Material provided =>

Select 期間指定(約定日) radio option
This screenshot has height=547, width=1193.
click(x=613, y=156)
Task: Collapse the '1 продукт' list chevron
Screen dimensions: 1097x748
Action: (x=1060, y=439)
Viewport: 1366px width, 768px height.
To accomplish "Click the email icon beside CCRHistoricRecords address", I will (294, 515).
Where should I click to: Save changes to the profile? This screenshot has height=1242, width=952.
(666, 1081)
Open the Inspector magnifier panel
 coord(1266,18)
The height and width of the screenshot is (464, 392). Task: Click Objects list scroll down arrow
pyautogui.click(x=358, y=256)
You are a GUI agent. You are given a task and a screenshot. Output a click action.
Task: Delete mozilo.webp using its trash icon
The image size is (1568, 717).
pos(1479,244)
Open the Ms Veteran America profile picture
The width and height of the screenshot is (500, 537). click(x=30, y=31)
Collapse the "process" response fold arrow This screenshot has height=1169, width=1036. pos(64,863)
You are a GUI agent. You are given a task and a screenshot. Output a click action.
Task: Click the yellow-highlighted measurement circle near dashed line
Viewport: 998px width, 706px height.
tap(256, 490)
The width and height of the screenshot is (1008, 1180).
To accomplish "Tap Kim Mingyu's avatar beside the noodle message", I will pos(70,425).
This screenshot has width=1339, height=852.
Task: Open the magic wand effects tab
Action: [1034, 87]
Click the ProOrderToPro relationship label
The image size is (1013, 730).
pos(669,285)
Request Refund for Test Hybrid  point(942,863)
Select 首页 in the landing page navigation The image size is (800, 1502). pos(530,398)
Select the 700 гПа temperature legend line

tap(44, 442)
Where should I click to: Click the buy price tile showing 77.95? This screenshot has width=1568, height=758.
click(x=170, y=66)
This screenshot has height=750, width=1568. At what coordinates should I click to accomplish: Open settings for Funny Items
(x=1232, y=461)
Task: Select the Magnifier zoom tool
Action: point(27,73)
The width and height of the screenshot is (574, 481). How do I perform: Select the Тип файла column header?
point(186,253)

What you have to do => Output the listing exactly, from first line to last.

Problem solution =>
Select 期間指定(約定日) radio option
This screenshot has height=547, width=1193.
click(x=613, y=156)
Task: Collapse the '1 продукт' list chevron
Screen dimensions: 1097x748
Action: (x=1060, y=439)
Viewport: 1366px width, 768px height.
To accomplish "Click the email icon beside CCRHistoricRecords address", I will (294, 515).
Where should I click to: Save changes to the profile? This screenshot has height=1242, width=952.
(666, 1081)
Open the Inspector magnifier panel
 coord(1266,18)
The height and width of the screenshot is (464, 392). Task: Click Objects list scroll down arrow
pyautogui.click(x=358, y=256)
You are a GUI agent. You are given a task and a screenshot. Output a click action.
Task: Delete mozilo.webp using its trash icon
The image size is (1568, 717).
pos(1479,244)
Open the Ms Veteran America profile picture
The width and height of the screenshot is (500, 537). click(x=30, y=31)
Collapse the "process" response fold arrow This screenshot has height=1169, width=1036. pos(64,863)
You are a GUI agent. You are given a task and a screenshot. Output a click action.
Task: Click the yellow-highlighted measurement circle near dashed line
Viewport: 998px width, 706px height.
tap(256, 490)
The width and height of the screenshot is (1008, 1180).
To accomplish "Tap Kim Mingyu's avatar beside the noodle message", I will pos(70,425).
This screenshot has width=1339, height=852.
Task: Open the magic wand effects tab
Action: [1034, 87]
Click the ProOrderToPro relationship label
The image size is (1013, 730).
pos(669,285)
Request Refund for Test Hybrid  point(942,863)
Select 首页 in the landing page navigation The image size is (800, 1502). pos(530,398)
Select the 700 гПа temperature legend line

tap(44, 442)
Where should I click to: Click the buy price tile showing 77.95? This screenshot has width=1568, height=758.
click(x=170, y=66)
This screenshot has height=750, width=1568. At what coordinates should I click to accomplish: Open settings for Funny Items
(x=1232, y=461)
Task: Select the Magnifier zoom tool
Action: point(27,73)
The width and height of the screenshot is (574, 481). How do I perform: Select the Тип файла column header?
point(186,253)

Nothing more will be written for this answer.